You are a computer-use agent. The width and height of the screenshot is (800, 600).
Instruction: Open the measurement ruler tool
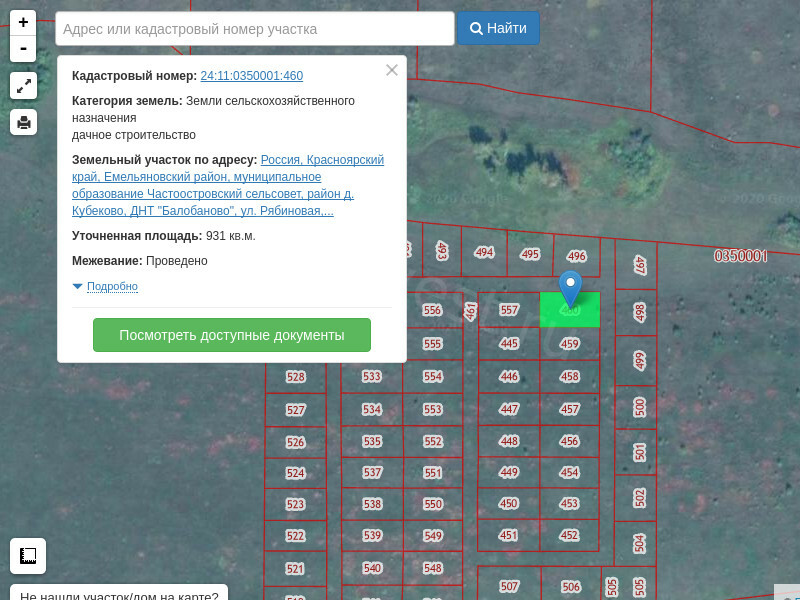coord(28,556)
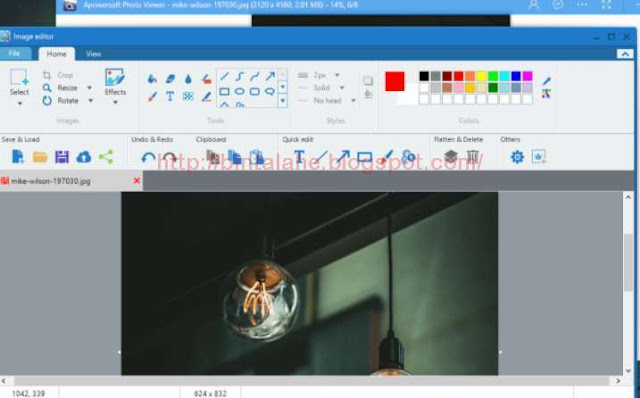Expand the Select dropdown arrow

tap(20, 104)
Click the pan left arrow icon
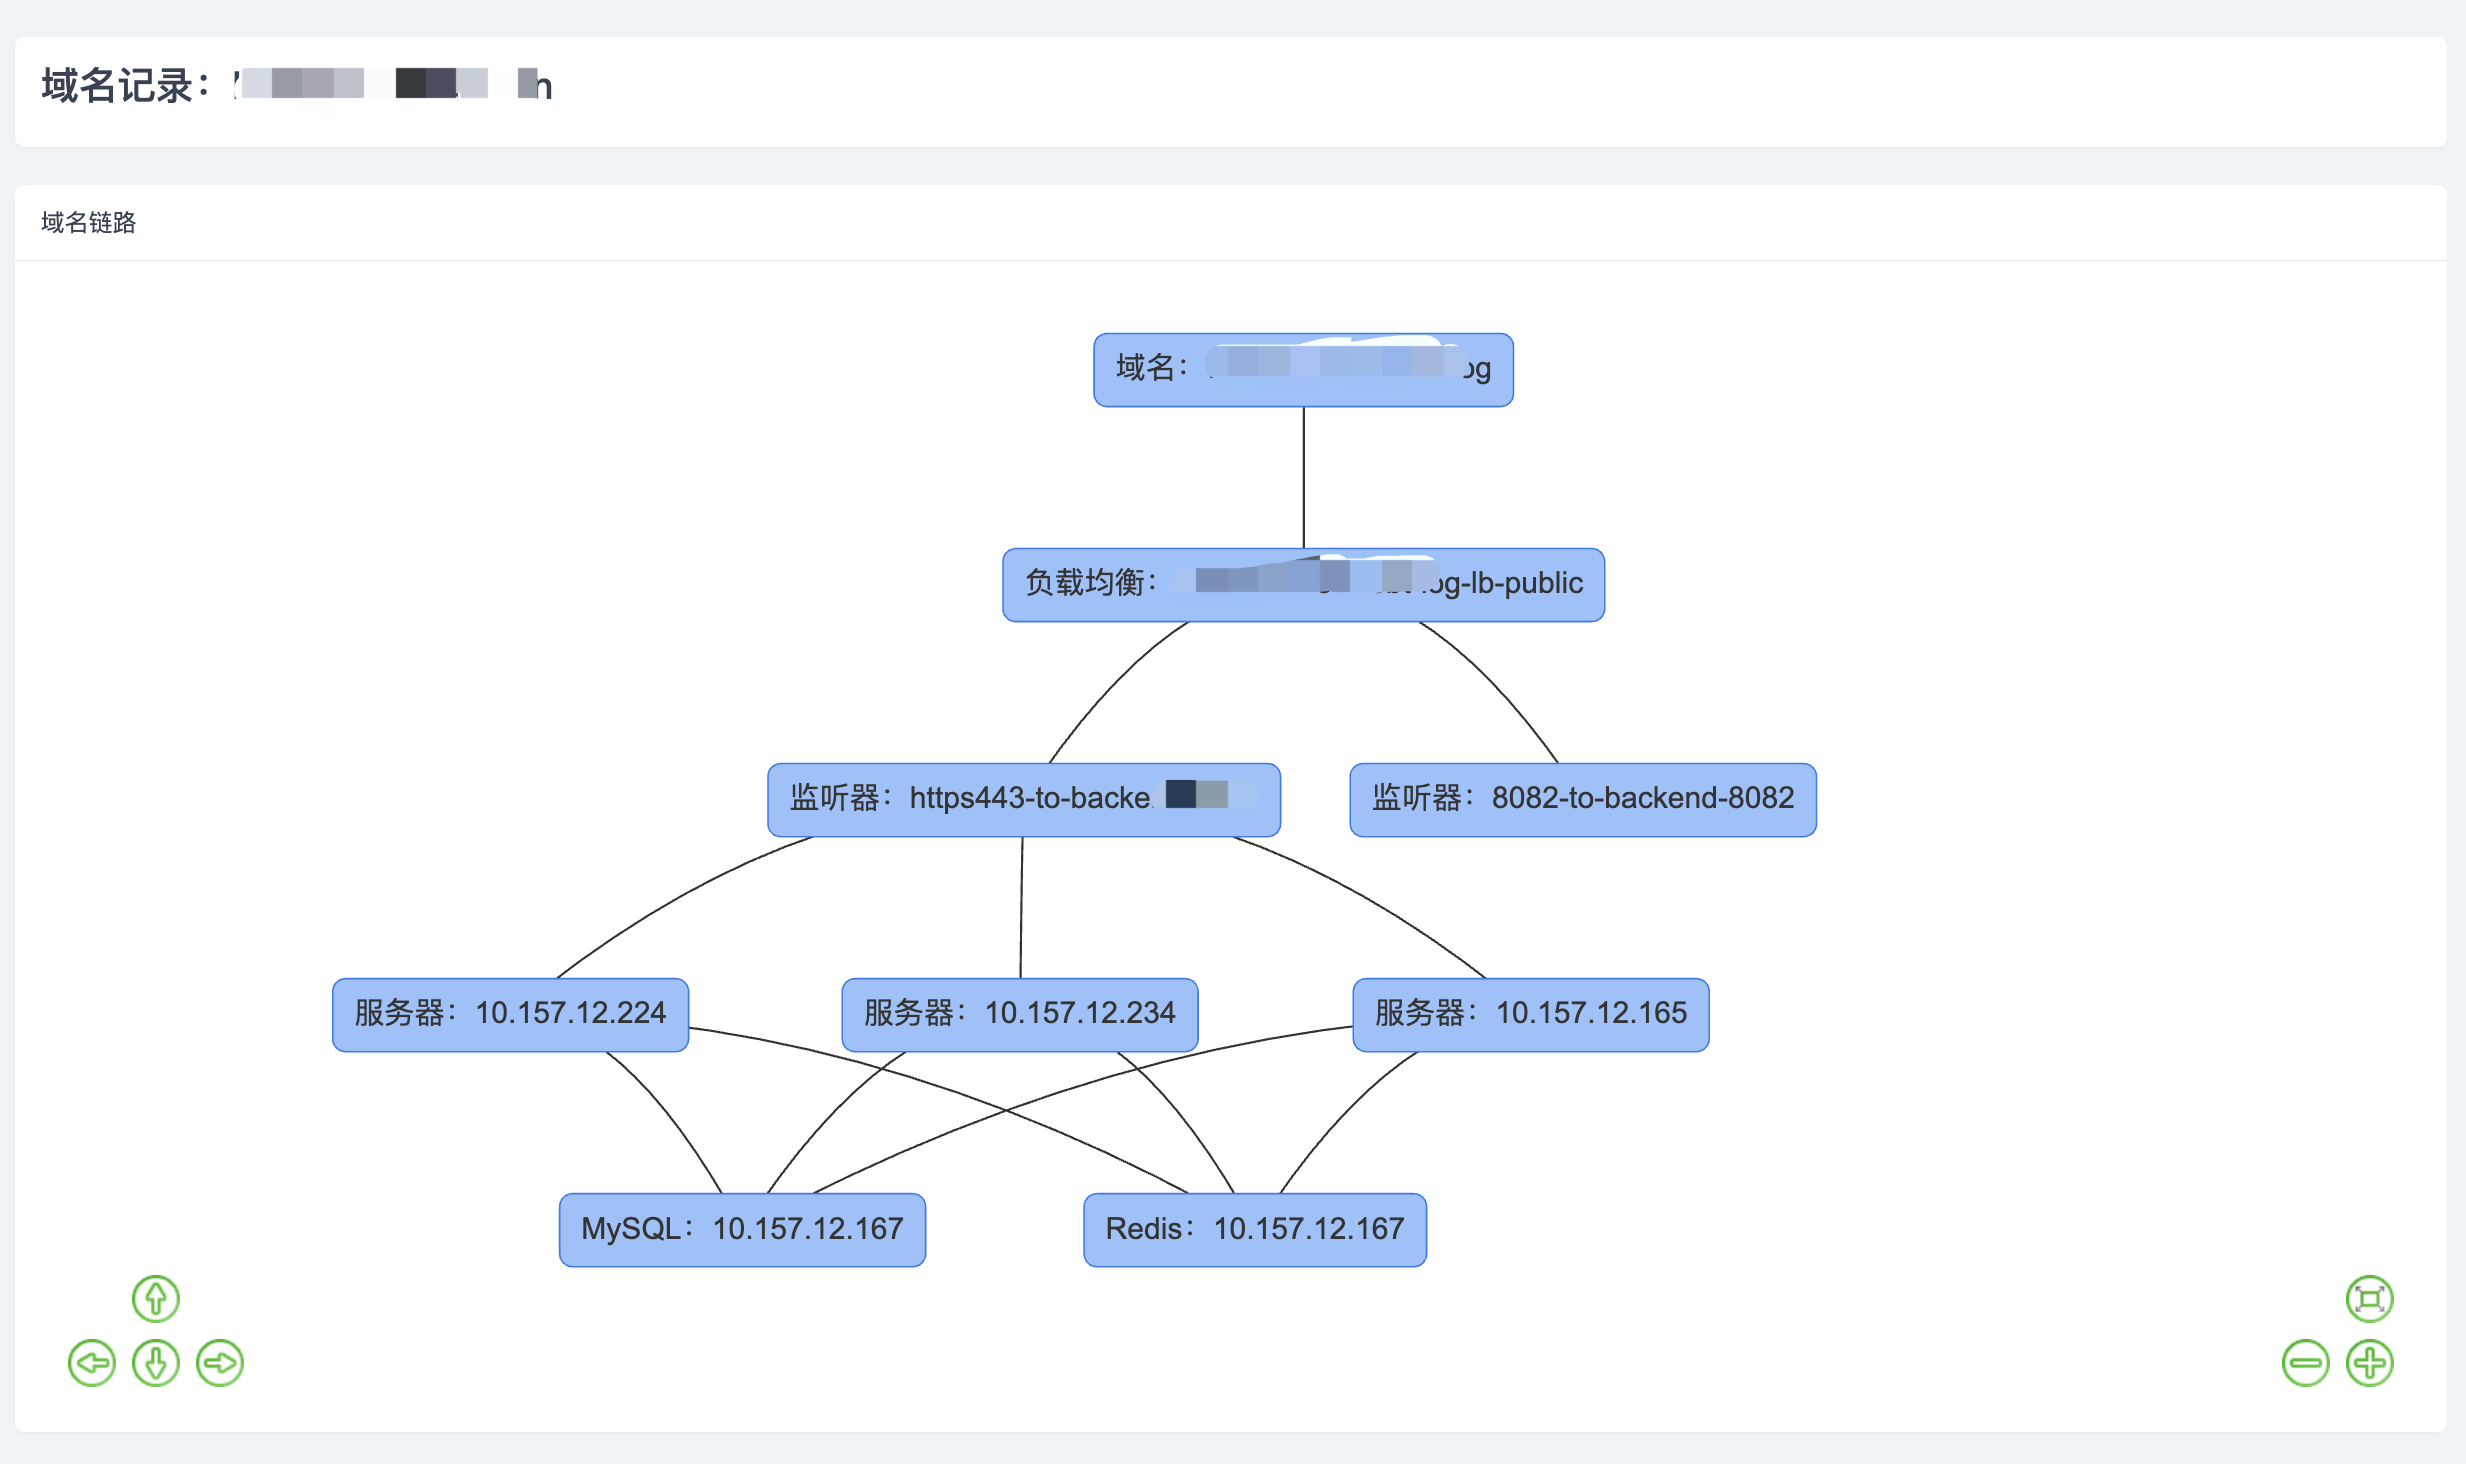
-=-=-=-=-
**Written exercise:**
Copy out the listing above word for word, leaving out the pictures.

**Written answer:**
You are a computer-use agent. The width and height of the screenshot is (800, 600).
Instruction: Open the measurement ruler tool
coord(28,556)
Expand the Select dropdown arrow

tap(20, 104)
Click the pan left arrow icon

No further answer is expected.